From Romanesque buildings and Baroque structures to towering monuments of Communist Prague, this city’s historical buildings have been restored, renovated and revered for many, many years. Add to this a more modern crop of construction across the Czech capital and you have the dream destination for architecture aficionados. Take a look at our guide to architecture in Prague and discover everything from castles to crawling babies.
Begin your architectural tour of Prague by going back in time to the 10th century, when the city was home to many Romanesque buildings. See one of the finest existing examples of this period at St. George’s Basilica, hidden away within the historic Prague Castlecomplex. Considered something of a work in progress, the basilica has been reinvented and redeveloped many times over the years, resulting in a patchwork of different styles – luckily, its Romanesque twin steeples remain.
The oldest Romanesque rotunda in the city, St. Martin Rotunda is also worth stopping by. Having escaped demolition on a fair few occasions – and once used as a gunpowder store – this is the largest of its kind in the city.

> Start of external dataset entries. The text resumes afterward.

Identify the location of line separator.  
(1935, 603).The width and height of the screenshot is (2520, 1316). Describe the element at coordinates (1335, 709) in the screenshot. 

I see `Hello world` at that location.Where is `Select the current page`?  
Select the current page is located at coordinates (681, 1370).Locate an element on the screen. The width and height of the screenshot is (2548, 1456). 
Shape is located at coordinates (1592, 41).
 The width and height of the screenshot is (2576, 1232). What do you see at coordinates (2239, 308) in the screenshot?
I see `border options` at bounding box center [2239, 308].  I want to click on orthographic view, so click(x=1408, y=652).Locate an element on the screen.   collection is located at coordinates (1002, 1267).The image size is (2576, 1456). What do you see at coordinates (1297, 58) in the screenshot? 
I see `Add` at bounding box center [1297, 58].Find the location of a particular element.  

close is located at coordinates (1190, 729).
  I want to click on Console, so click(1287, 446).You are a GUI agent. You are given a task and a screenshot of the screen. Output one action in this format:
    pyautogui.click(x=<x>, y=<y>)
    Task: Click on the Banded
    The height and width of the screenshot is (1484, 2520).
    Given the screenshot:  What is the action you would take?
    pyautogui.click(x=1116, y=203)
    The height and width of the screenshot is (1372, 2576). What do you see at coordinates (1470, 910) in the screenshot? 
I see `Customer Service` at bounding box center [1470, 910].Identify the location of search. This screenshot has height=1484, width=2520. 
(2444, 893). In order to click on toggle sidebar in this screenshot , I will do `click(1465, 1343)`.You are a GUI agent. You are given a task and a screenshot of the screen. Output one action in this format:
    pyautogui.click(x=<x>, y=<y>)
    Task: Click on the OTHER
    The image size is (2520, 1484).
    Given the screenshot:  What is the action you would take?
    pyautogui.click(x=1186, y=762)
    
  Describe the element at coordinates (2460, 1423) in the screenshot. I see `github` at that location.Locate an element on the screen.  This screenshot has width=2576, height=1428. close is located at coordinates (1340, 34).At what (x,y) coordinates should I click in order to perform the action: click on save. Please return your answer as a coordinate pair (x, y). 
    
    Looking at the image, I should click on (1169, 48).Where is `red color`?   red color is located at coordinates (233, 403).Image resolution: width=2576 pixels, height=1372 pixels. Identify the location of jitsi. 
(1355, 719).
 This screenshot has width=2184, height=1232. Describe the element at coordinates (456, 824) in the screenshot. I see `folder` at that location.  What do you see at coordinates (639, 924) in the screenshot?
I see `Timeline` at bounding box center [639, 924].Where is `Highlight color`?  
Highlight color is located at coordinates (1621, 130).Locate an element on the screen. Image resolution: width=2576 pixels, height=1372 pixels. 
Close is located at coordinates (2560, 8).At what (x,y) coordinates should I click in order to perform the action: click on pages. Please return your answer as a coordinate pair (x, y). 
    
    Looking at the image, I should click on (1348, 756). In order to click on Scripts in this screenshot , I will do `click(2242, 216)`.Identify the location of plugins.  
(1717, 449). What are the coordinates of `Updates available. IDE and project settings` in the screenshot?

Skip forward to the Gothic period at the famed 14th century Charles Bridge, with its imposing statuary and views down the Vltava River. Best enjoyed at dawn, (before the crowds make a leisurely amble out of the question), the bridge also affords fantastic vistas of the “City of One Thousand Spires”.
And two of the most famous spires to look out for top the impressive Church of Our Lady Before Tyn, dominating one side of Old Town Square. Built on the bones of a Romanesque church, construction began for this particular building in the 14th century and its spiked towers, legend has it, gave Walt Disney the inspiration for Sleeping Beauty’s Castle.
Another great example of Gothic architecture in Prague can be found at St. Vitus Cathedral, also within the Prague Castle complex. Built over six centuries, this vast Cathedral includes a richly decorated façade and high vaulted ceilings, typical of the Gothic style, as well as Neo-Gothic, Renaissance, Baroque and 20th century elements, incorporated over the many generations it took to build.